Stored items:
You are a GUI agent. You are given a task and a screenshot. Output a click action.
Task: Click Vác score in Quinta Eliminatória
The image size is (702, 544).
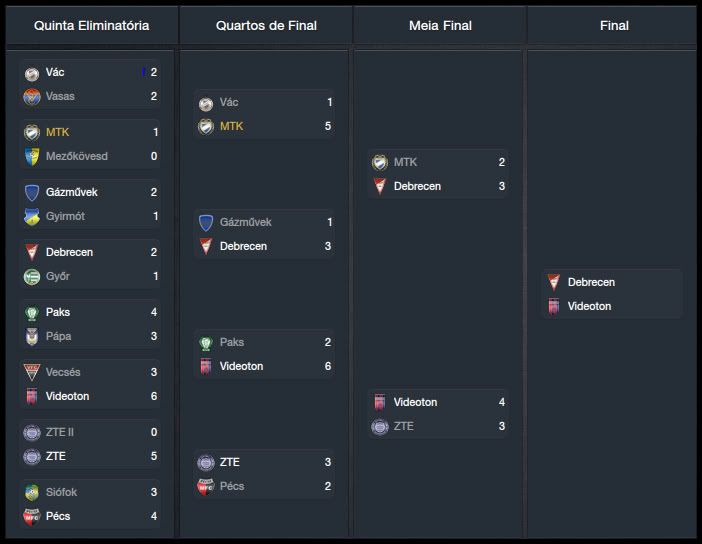[154, 73]
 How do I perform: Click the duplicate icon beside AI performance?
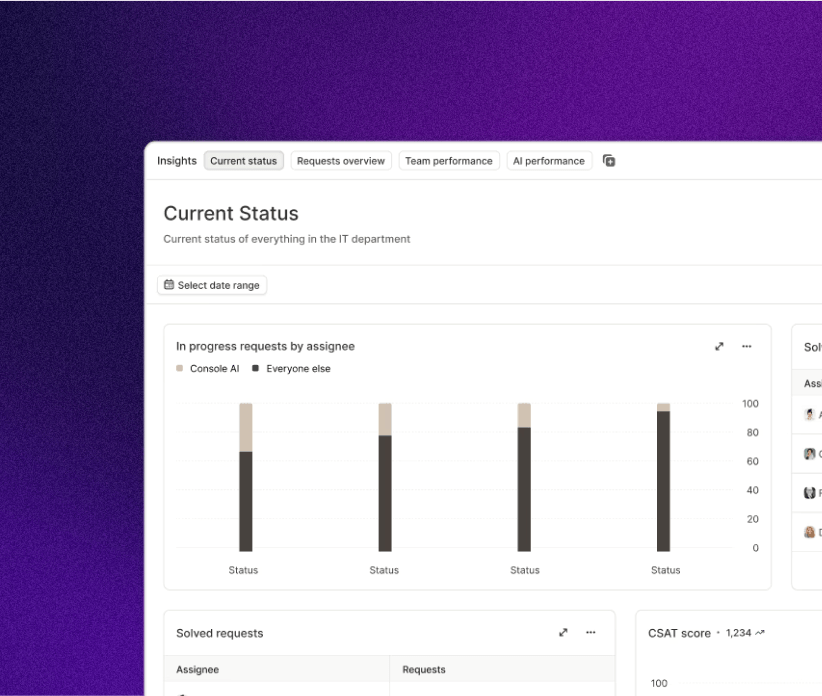[x=609, y=161]
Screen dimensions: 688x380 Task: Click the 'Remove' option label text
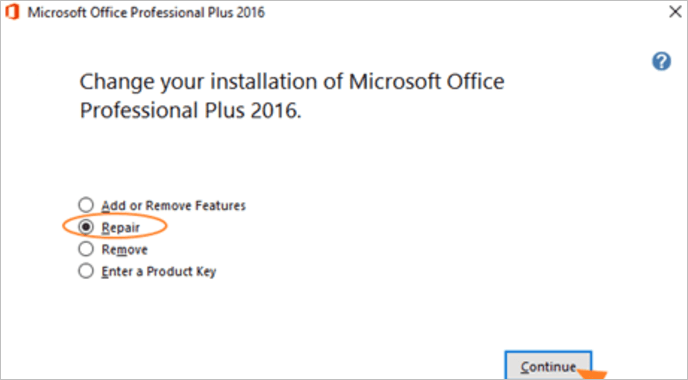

* [Exercise aim] Repeat exactly, please: transcribe each entry and leave out the pictures.

* [Answer for this exercise]
You are a GUI agent. You are given a task and a screenshot. Output a click action.
Task: Click Vác score in Quinta Eliminatória
The image size is (702, 544).
[154, 73]
 How do I perform: Click the duplicate icon beside AI performance?
[x=609, y=161]
Screen dimensions: 688x380 Task: Click the 'Remove' option label text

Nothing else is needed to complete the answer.